Our next clock is 5% slow (again in purple, with the fainter blue representing our fast clock), and is only part way through its 58th second when we get to 60 real seconds.

Graph of a consistently slow clock

Frequency - an inconsistent clock

This clock has random changes in frequency added at selected points. Sometimes it even goes backwards. To create this graph, I adapted the famous fizzbuzz interview question - on seconds evenly divisible by 3 it changes the length of the second by a random amount, on those divisible by 5 it does it by another random amount, and on those divisible by 15 by another. In all other cases it acts as a reliable clock. It actually gets to the end of the minute roughly on the right time, and if you weren’t watching it constantly, all you would notice is that it’s a little bit fast. But it’s a dreadfully inconsistent clock and you would never want to rely on it. I’ve never seen a wristwatch this bad.

Graph of an inconsistent clock

Frequency - an equally inconsistent clock (but can you tell?)

This was produced with the identical algorithm to the previous graph, just with a smaller magnitude of changes (10% as large). But it’s equally unreliable if you drill down into the detail.

Graph of another inconsistent clock

Phase - a consistent clock, running 500ms late

Here's a clock that is totally consistent, but it started ticking half a second too late, so it is out of phase by 500 milliseconds.

Graph of an out-of-phase clock

Epoch - a consistent clock, running 12 hours early

Here's a clock that is also consistent, but in a different epoch - 12 hours offset from the correct time. How would you determine whether this clock is accurate?

Graph of a clock in the wrong epoch

I confess: I cheated on this one and used the same graph as the first clock. With a wall clock or wristwatch there's no way to work out which epoch it is in, unless it also has an am/pm indicator and calendar.

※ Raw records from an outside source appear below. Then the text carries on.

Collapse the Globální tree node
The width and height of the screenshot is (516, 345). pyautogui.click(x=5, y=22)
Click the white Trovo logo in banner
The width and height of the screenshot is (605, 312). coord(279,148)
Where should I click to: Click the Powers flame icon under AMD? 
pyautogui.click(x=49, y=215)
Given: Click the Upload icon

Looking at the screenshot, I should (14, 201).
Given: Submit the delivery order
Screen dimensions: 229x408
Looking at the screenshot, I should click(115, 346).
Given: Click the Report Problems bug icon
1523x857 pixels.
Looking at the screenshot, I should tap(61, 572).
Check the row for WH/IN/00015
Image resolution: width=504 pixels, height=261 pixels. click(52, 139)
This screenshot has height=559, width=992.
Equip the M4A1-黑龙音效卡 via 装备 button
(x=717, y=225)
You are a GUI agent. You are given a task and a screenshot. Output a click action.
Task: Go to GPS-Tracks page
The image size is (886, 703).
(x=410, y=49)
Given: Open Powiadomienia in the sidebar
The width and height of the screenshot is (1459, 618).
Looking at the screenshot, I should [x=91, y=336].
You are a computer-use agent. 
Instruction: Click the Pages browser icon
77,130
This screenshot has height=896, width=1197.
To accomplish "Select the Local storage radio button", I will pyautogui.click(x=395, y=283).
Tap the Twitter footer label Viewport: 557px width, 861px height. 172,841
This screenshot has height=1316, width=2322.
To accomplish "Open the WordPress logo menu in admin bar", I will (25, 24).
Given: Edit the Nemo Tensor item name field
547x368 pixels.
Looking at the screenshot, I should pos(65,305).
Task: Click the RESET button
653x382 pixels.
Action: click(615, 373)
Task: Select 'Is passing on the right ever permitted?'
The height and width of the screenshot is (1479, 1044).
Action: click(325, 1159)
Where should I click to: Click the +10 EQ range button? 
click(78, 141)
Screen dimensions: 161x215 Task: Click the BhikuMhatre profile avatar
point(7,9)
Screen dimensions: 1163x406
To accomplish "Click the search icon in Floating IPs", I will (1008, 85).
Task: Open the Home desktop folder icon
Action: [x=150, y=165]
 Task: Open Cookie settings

Offset - difference from the real time

Now if we keep using graphs like this to represent time it won’t be very helpful, because time keeps marching on, and so all of the graphs would be small variations on “up and to the right”. So instead we usually graph time using offsets, which are shown in the graphs below.

The offset is just the time it says on the clock we’re measuring, minus the real time. So ideally that number should always be zero - a positive offset means our clock runs fast, and a negative offset means our clock runs slow. Here's what our fast and slow clock offsets look like in graphical form:

Offset graph of fast, slow, and accurate clocks

As you can see, our consistently fast clock (purple) keeps getting further and further ahead of the real time, and our consistently slow clock (green) lags further and further behind.

Surprisingly, our inconsistent clocks stay somewhat closer to zero, because some of their random jumps are negative:

Offset graph of inconsistent clocks

The End of the Beginning

That's the end of part 1 of this series. Hopefully you've begun to think about time in a new light. In part 2 we'll get more practical and talk about the implementations of time on real computers.